The first is a statement by an evangelical, adoptive mother who said to me (in a 2007 interview for a feature I was writing about the practice of adoption) something like, "If you're going to be against abortion, adoption is the obvious thing to do." Although I had long admired the adoptive families I knew, this was the first time I’d heard an evangelical so starkly call other evangelicals to account in terms of a concrete commitment (or lack thereof) to this pet issue. She was very matter of fact about it, and it got me thinking.

And thinking (about this and many other issues) got me reading up on such topics. Pieces like this one, offering first-hand accounts of experiences I had never endured, and the heartbreaking testimony of Michael Chabon's wife, about her later-term procedure, pulled at me. This long-lived controversy was more complex, and more personally fraught, than I'd imagined.

Meanwhile, I moved to St. Louis, where I ended up living just a few blocks from the main Planned Parenthood facility in town. My short commute to work took me right past the gated parking areas, offering daily glimpses (while waiting at the light on my bike or on foot) of PP clients, employees and protesters – and of the latter’s strident voices and signs. And it was in St. Louis that studies like this one showed a dramatic decrease in abortions in the context of free access to contraception – something the right wing continued to push back against.

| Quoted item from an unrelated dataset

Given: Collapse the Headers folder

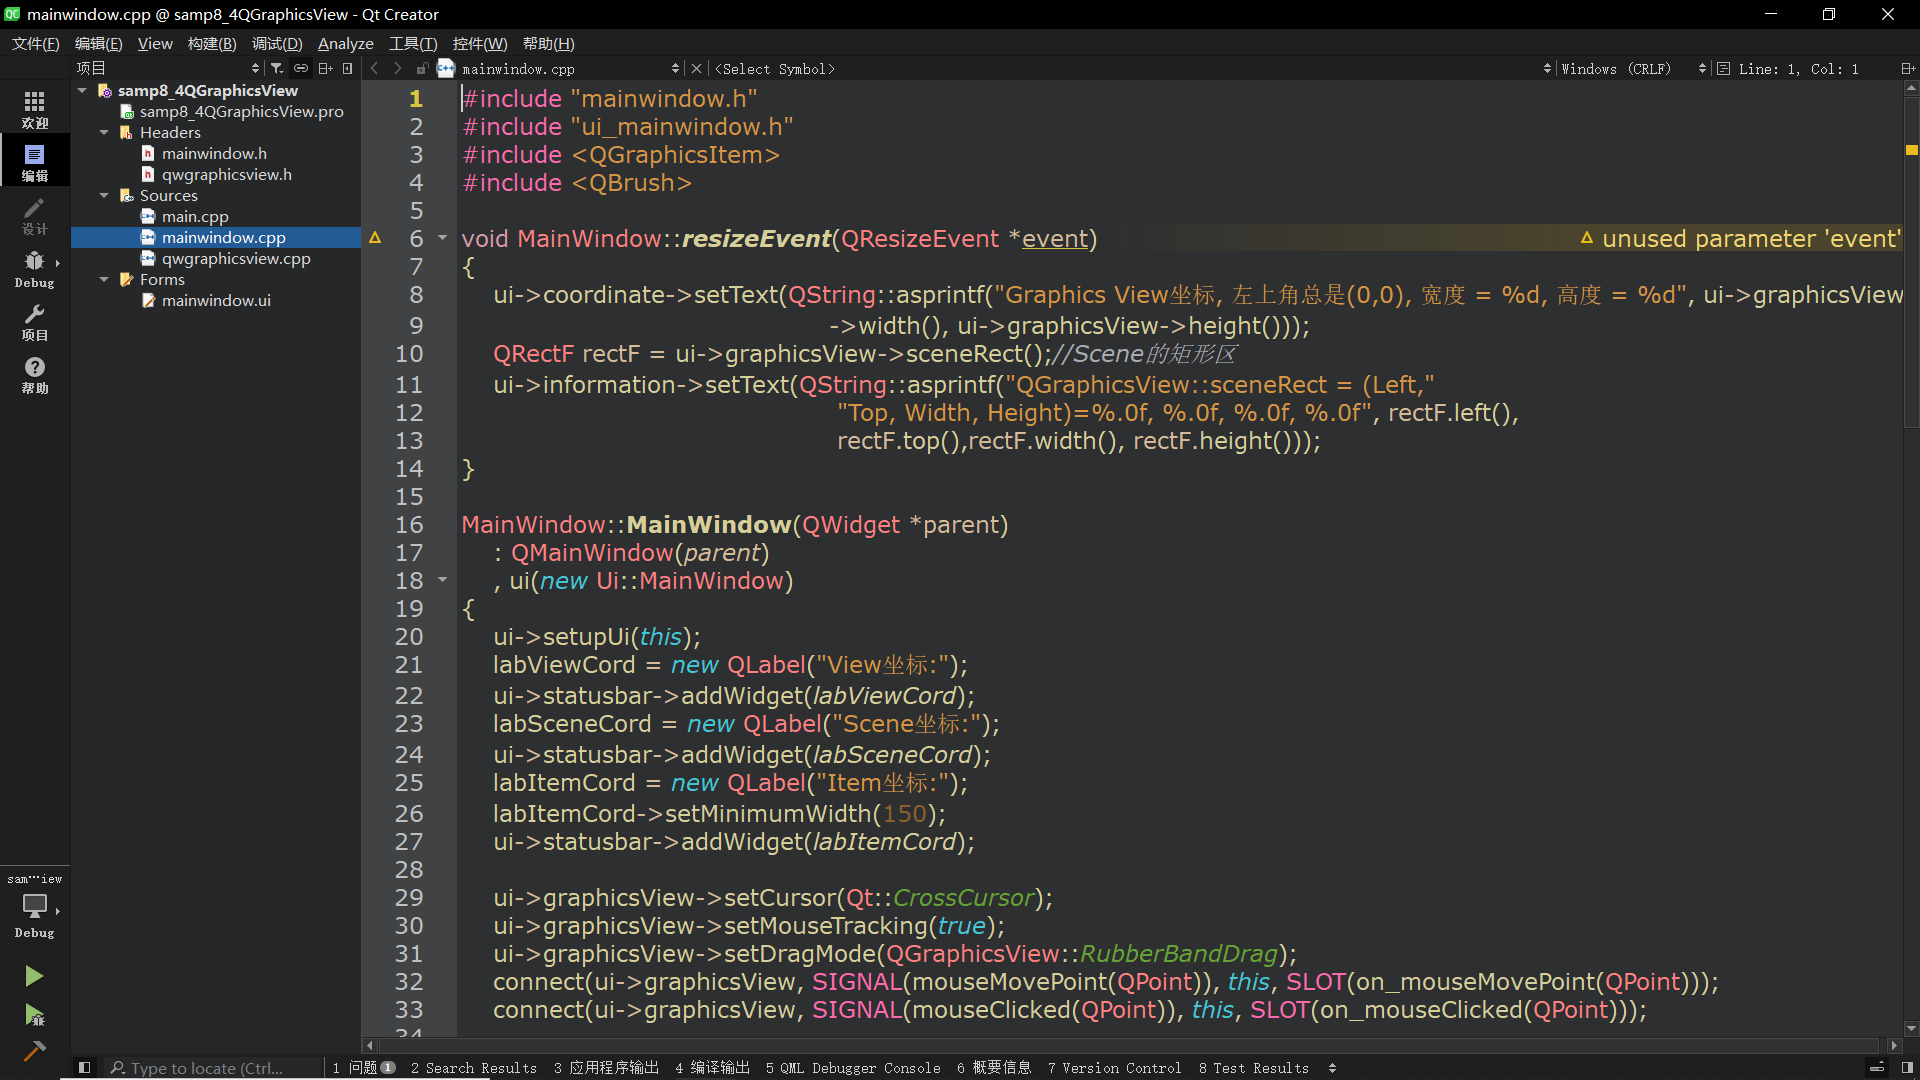Looking at the screenshot, I should 104,132.
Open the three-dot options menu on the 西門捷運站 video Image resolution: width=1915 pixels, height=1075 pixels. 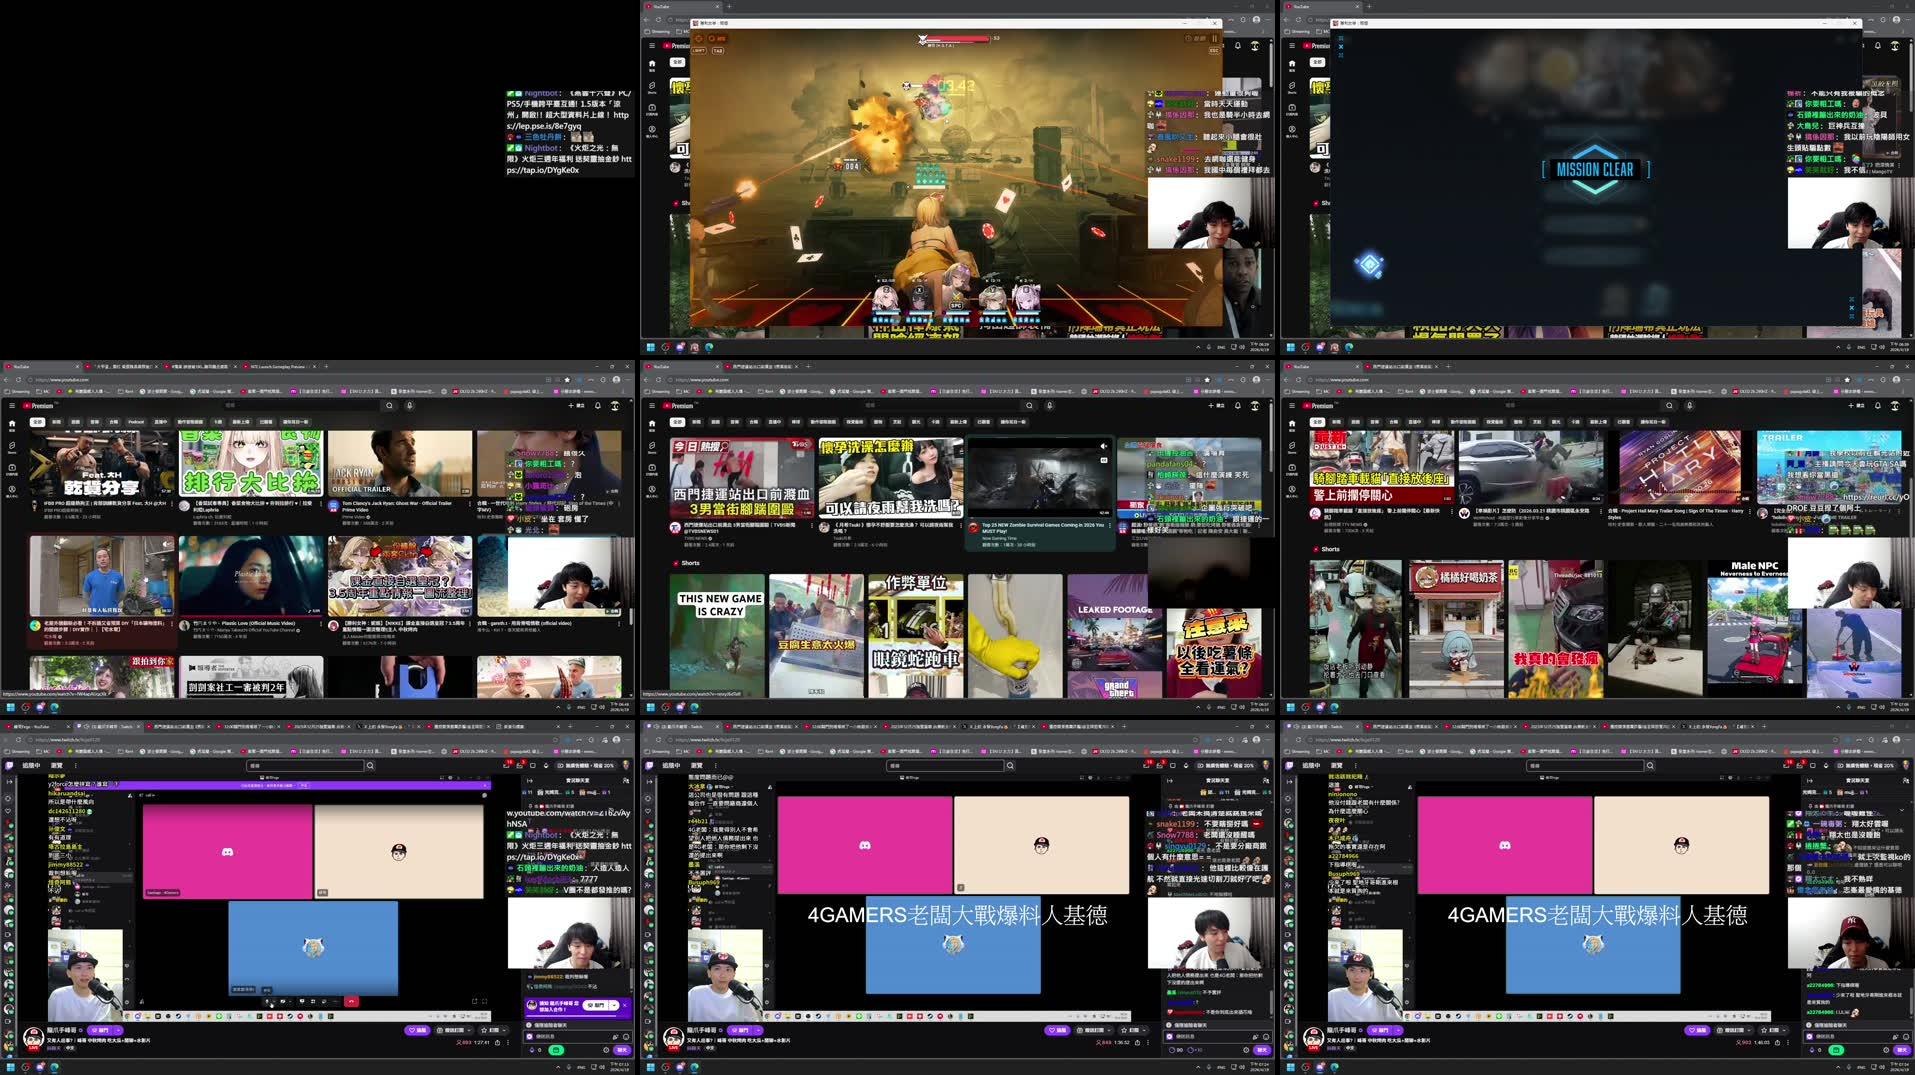(x=811, y=526)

I also started taking public transportation, which among other things frequently offers a palpable and sobering reminder of the poverty and despair around me. Sometimes the children across the aisle from me look happy, well-fed and beloved. But this is not consistently the case. Now and then parents on the train yell hatefully at their children, completely overwhelmed and burdened and impoverished, barely holding on. It's a devastating scene.

On top of all this (and more…this is a bit of a rushed post, and hardly exhaustive) is what I observe on social media. First, the positive: I see adoptive families loving children in need – and, despite having perhaps the most integrity-filled case for being vocal about abortion and PP, not really going there much. I see a single friend fostering and adopting children in need in her own southern state – and again, not outwardly flipping out about PP, but doing the amazing work of offering shelter to unloved children around her. It’s these posts on my feed that bring, rightly, a convicted lump to my throat and motivation to do better, to find ways to help. There is so, so much suffering in this world, and here I am staring at Facebook.

The loudest anti-abortion outrage on my feed, on the other hand, typically comes from those with a number of biological children – children who understandably require the majority of their day-to-day attention. I don’t begrudge them that. But they sometimes come across as seeing their way of life as inherently laudable, above reproach or critique – and as if the only thing the reality of abortion (which, as a reminder, won’t go away if it’s made illegal/inaccessible) requires of them is righteous indignation. (And maybe showing up somewhere to wave a sign in front of someone who has come to different conclusions about this complex issue, or was raped, or may not live if she goes through with the pregnancy…oh and be sure to post pics!).

There's enough hypocrisy and deep inconsistency to go around, certainly. And this post is a half-finished jumble. Maybe I should have just filed it away in a “good try but…no” folder. But I do stand with Planned Parenthood, peeps.